TIA posts about me?  Really?

TIA posts about me? Really?

While waiting for her baby to arrive, Donanne thought of her mother. While I paced the dark halls of Nairobi Hospital, I thought of my Dad.

It had rained off and on our entire day of waiting for the baby to arrive. I wondered if it had rained the day I was born. What kind of sky had stretched over my grandparents’ apartment where I was born on Mariposa Avenue in Los Angeles? I wondered if my father had gazed at that sky, uncertain then – as I was now – of what was happening and what the outcome would be.

My Dad did his waiting on the day before Thanksgiving. What kind of smells wafted through that apartment? Was someone making cranberry sauce or stuffing in the kitchen? I wondered what my parents were like then. I felt close to them in a way I never previously had. A whole set of indistinctions about them began to clothe themselves in definition.

Certainly my Dad’s first encounter with childbirth had included a definite surprise. He went to a Thanksgiving service at his wife’s family’s church later that morning. It included a time for congregants to express gratitude for blessings. At the appropriate time my Dad stood to announce to the entire congregation that he had received early that Thanksgiving morning the blessing of twin sons. Only one baby had been expected. My arrival as Number Two was his great late November surprise.
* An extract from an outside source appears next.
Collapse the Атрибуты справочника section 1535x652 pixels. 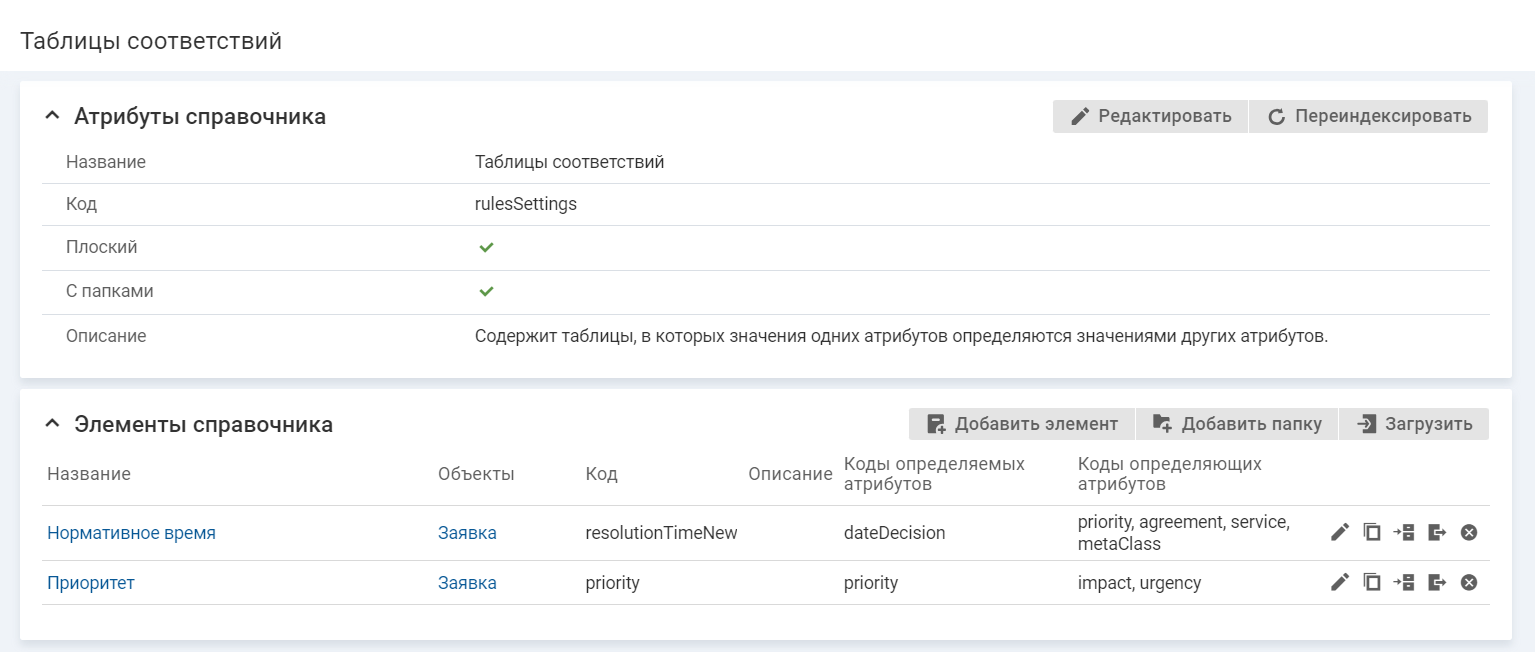[53, 116]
I smiled at a mental picture of my father, more than ten years younger than I was now, standing in that church service. And receiving congratulations afterward as I, the unexpected one, slept soundly in a laundry basket hastily converted into a bassinet. My brother, the first born, took my Dad’s name while I was named after my maternal grandfather.
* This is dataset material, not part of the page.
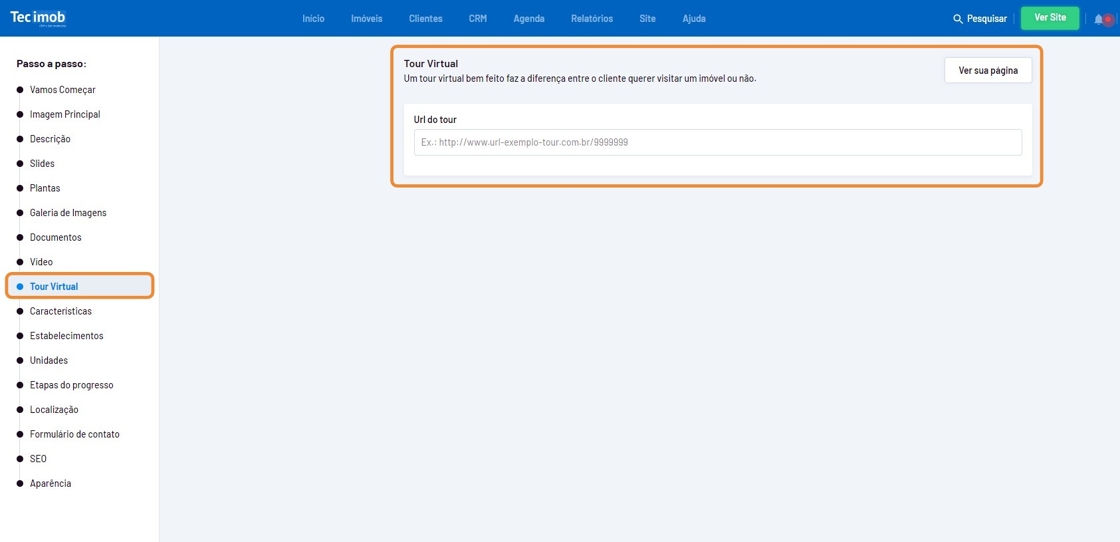1120x542 pixels.
Task: Open the Ajuda menu
Action: (693, 18)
Standing in the hallway I realized that I had not thought about my own birth since childhood. Musing about it gave me a warm sense of linkage with my own family so far away from East Africa. Especially with my father. For the first time, I realized, I would be related to my father, not only as a son, but as one father to another.

A slow afternoon at Riverside Paddocks

A slow afternoon at Riverside Paddocks

In the waiting room the loquacious missionary had fallen asleep. I did not go into the room, but waited outside. I remembered that when I was small, I’d had frequent dreams about fleeing from something across a dark, barren plain. I would cry out as I fled, the whatever-it-was gaining on me. I would wake up in bed, and my father would tiptoe into the room. He would hold and comfort me and chase the dream away.

I remembered, too, that at one point my Dad had a daughter in boarding school and two sons away at college. My architect father, who was an excellent ballroom dancer, had paid tuition bills with the same grace he brought to a waltz. When I was in college, I had supposed that one act was as effortless as the other.

I knew better now and wondered how he had done it. Perhaps my mother – Tootie, we called her – had helped. I believe she had some inheritance. Interesting, I thought, what you took for granted as a kid, what you never thought to inquire about. I knew I was not much of a dancer. But I hoped my children would think that bills got paid with my father’s grace.

I thought now of my brother, my identical twin, my best friend. He was Paul, but in the family we called him Bob, after Robinson, my maternal grandmother’s maiden name. Bob and I wrote long letters to one another two or three times a month. He had opinions about everything and would have had one about what our baby should be named. “Just don’t name him Scott! It’s too trendy.” That was the advice he had given our sister Polly – without knowing that she had already chosen that name for her son.

I wondered yet again what the baby would be: girl or boy. Donanne and I had agreed that she would name the baby if it were a girl. I would name it if it were a boy. Donanne seemed partial to the name Annefred, a combination of our names. That would follow the tradition of her family. I could not quite imagine an offspring of mine bearing that name. But the opportune moment to discuss this matter had never arrived.

At the end of the corridor the white doors of the delivery room opened. A Kikuyu nurse hurried along the hall, grinning. I ran toward her.